Pequim, 2 de Julho de 1980 (**)



"Do parapeito, meio desmoronado da Grande Muralha, arrancámos um pesado tijolo. Carregámos com ele até Badaling e conservá-lo-emos como a mais preciosa relíquia de toda a nossa peregrinação pelo mundo."[1]

Estas palavras foram escritas em Outubro de 1887 pelo Conde de Arnoso, um dos raríssimos portugueses a viajar pela China na segunda metade do séc. XIX. De regresso a Lisboa, via Paris, Bernardo Pindela, o conde de Arnoso trouxe uma cabaia chinesa que ofereceu ao seu amigo Eça de Queirós, e um tijolo da Muralha da China que levou para sua casa.

Em Maio de 1980, o governo chinês fez publicar um decreto-lei onde se diz: "A remoção de tijolos, terra ou pedras da Grande Muralha, sob que pretexto for, está sujeita a pesada multa ou pena de prisão."
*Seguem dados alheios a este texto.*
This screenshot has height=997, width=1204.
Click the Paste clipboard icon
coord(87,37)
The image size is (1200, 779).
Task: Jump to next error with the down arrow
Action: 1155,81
Quase cem anos depois da história do tijolo do nosso conde de Arnoso, a China parece apostada em não deixar que se cometam mais atentados contra o seu património cultural. Recentemente, li na imprensa chinesa uma acusação contra uma determinada unidade militar que, estacionada junto da Grande Muralha, não hesitou e foi lá buscar pedra, já cortada, para construir o seu quartel. 


Ao longo dos séculos, esta fabulosa construção que se estende por seis mil quilómetros, tem visto alguns dos seus sectores serem esventrados e destruídos. Todavia, não tem sido apenas a Muralha a sofrer as consequências da insensastez ds homens. Ruínas arqueológicas, templos, pagodes, palácios antiquíssimos foram deixados muitas vezes ao abandono ou transformados em arrecadações de cereais, mesmo em casas de habitação.

A China tem 45 séculos de história ininterrupta que se estende por 24 dinastias, o património arquitectónico e cultural é extraordinário, mas a incúria e a ignorância chinesa quanto à sua própria História são também muito grandes. Refiro-me sobretudo aos camponeses e a gente do campo, são 800 milhões de almas. Um voluntarismo e utilitarismo extremo na vida de todos os dias tem levado, muitas vezes, os chineses a ignorarem os valores do seu passado.

No início dos anos sessenta, a muralha que rodeava a cidade de Pequim foi literalmente arrasada, em nome do progresso, da abertura de novas avenidas e da construção da rede do metropolitano. Hoje são os próprios chineses a reconhecer que se foi longe demais ao acabar-se com a muralha construída no início do século XV, que dava à capital da China um cunho de cidade medieval, raríssima no mundo. 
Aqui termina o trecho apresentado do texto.